PORTLAND (NEWS CENTER) -- The man convicted of killing his father and former girlfriend is looking to Maine's highest court to overturn his convictions.
John Okie, 23, formerly of Newcastle, wants a new trial. Okie claims the judge made a mistake when he denied the request to tell jurors the outcome of a verdict of "not criminally responsible by reason of insanity."
In arguments before the Law Court on Monday, Okie's lawyer, Peter DeTroy, told justices that jurors should have been told that Okie wouldn't have walked out the door if found not criminally responsible because of mental illness.
"The concern is that not criminally responsible is something that in day to day life people might not run across or it's something that has been subject to misconception, that they need to understand that not criminally responsible does not mean the same thing as not not guilty. And that it means that somebody will be commited to an institutuion in the state of Maine," said DeTroy.

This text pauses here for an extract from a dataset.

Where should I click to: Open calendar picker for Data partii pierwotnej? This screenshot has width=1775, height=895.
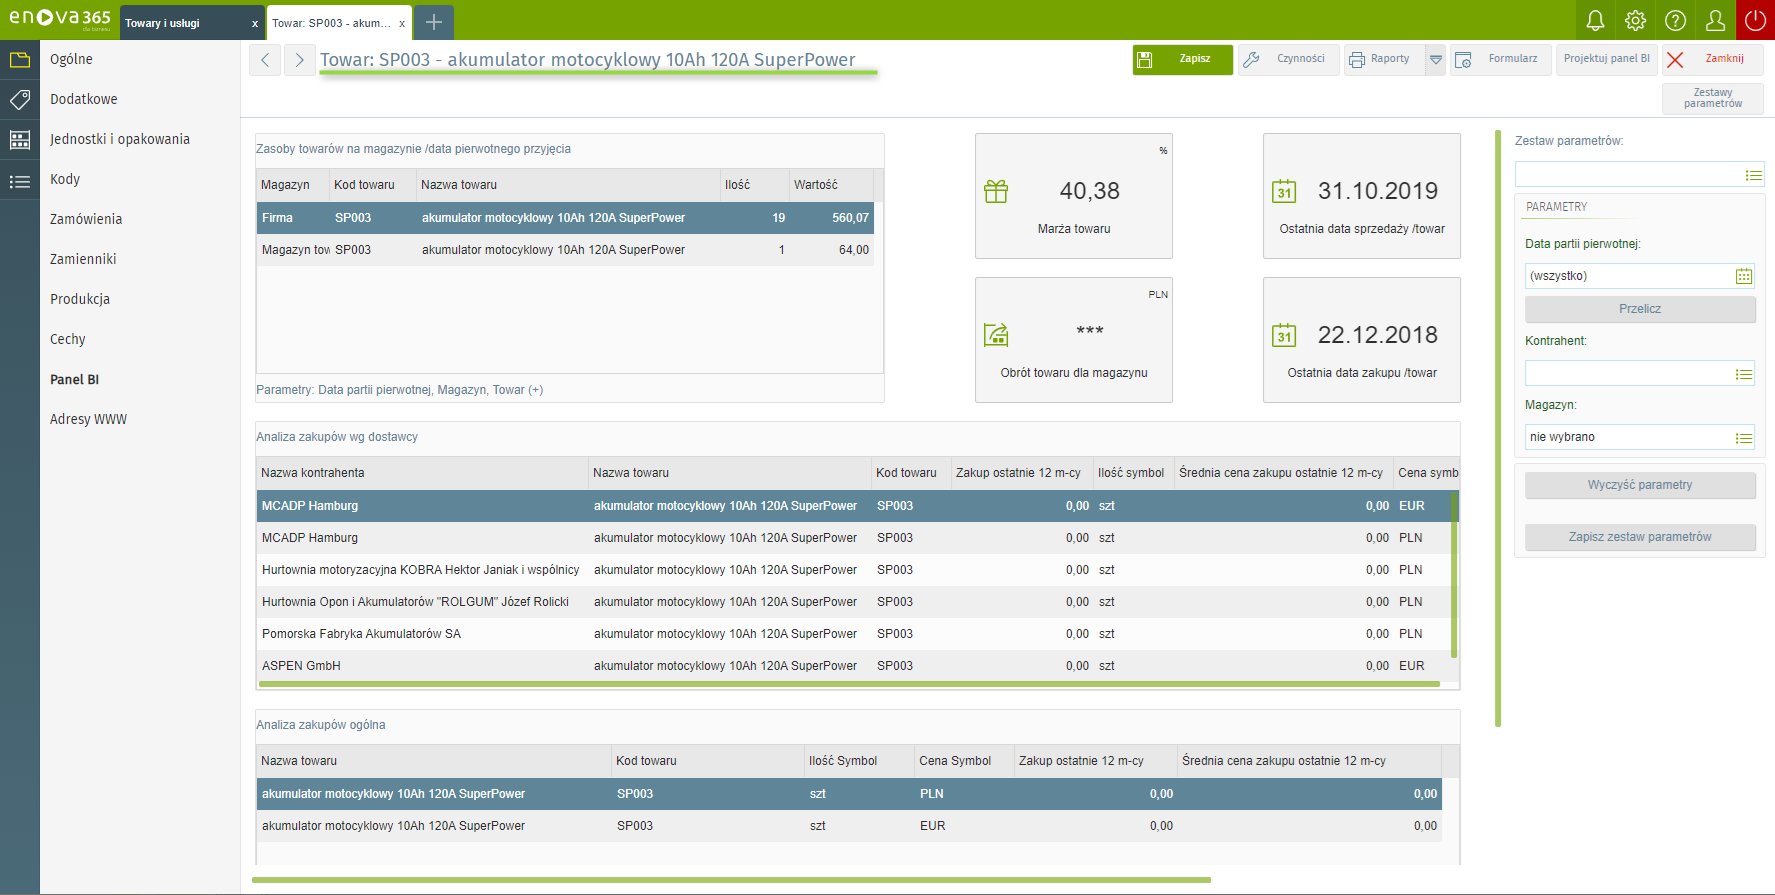1743,276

But Assistant Attorney General Don Macomber argued that under Maine law jurors are supposed to focus on the facts and on reaching a verdict -- not on the consequences of that verdict. Macomber says that law should not be changed.
Okie was convicted of the deaths of Alexandra "Aleigh" Mills, 19, and John Okie Senior, Okie's father. He was sentenced to 30 years for each murder last January. Those terms are set to run consecutively, which means 60 years behind bars.